+++ Bacaan
TANGSELIFE.COM – Sungai terpanjang di dunia, Sungai Amazon di Amerika Selatan, turut terdampak kekeringan yang melanda dunia.

Terhitung pada Senin 16 Oktober 2023, tinggi air Sungai Amazon surut drastis sampai di titik terendah dalam 121 tahun terakhir.

Saat itu tinggi air Sungai Amazon tercatat 13,59 meter di pelabuhan Manaus yang terletak pada pertemuan Rio Negro dan Amazon.

Ketinggian air sungai itu turun drastis dibandingkan tahun lalu yang mencapai 17,60 meter.

Kementerian Ilmu Pengetahuan Brasil menerangkan bahwa penyebab mengeringnya Sungai Amazon merupakan efek fenomena El Nino yang mendorong pola cuaca ekstrem global.

Kementerian Ilmu Pengetahuan Brasil memperkirakan kekeringan akan berlangsung setidaknya hingga bulan Desember.

Pada waktu tersebut, dampak El Nino diperkirakan mencapai puncaknya.
++++++
+++ Data Sumber
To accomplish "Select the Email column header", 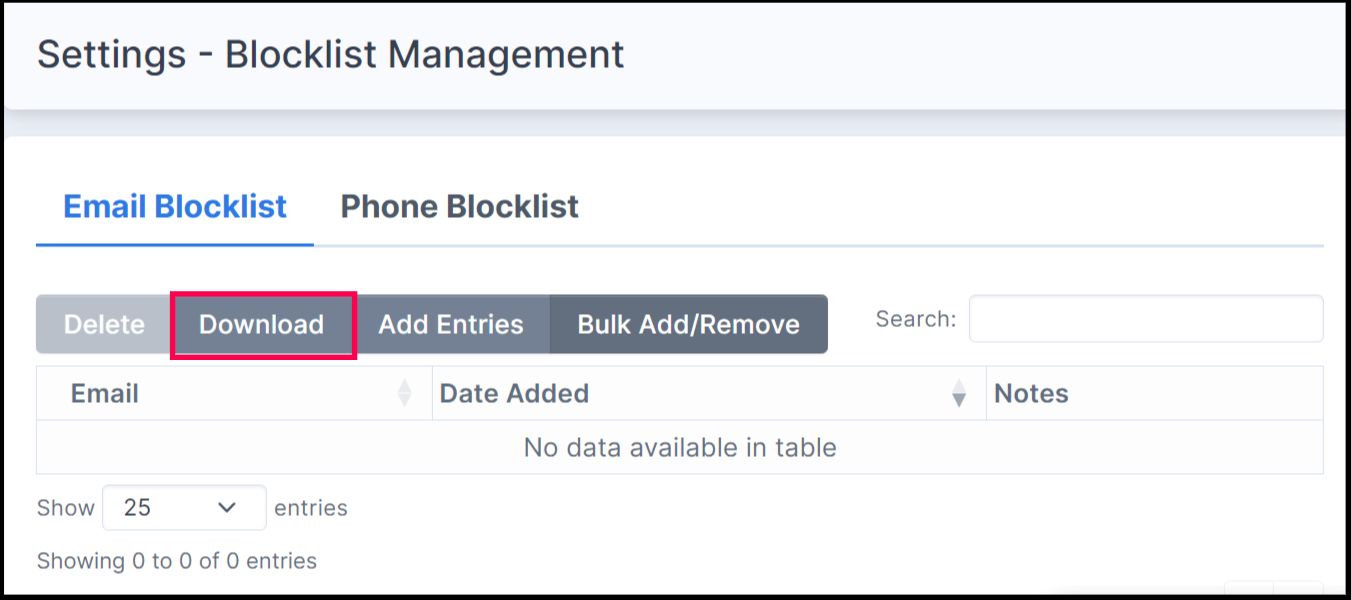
++++++
• Petunjuk Tugas:
1: Menurut bacaan tentang kekeringan Sungai Amazon, berapa tinggi air sungai itu di pelabuhan Manaus pada Senin 16 Oktober 2023?
2: Jelaskan dalam satu sampai tiga kalimat penyebab mengeringnya Sungai Amazon menurut bacaan.
Data tersebut tidak diperlukan untuk mengerjakan tugas.

• Kunci Jawaban:
1: 13,59 meter.

2: Menurut Kementerian Ilmu Pengetahuan Brasil, Sungai Amazon mengering akibat fenomena El Nino. Fenomena itu mendorong pola cuaca ekstrem global.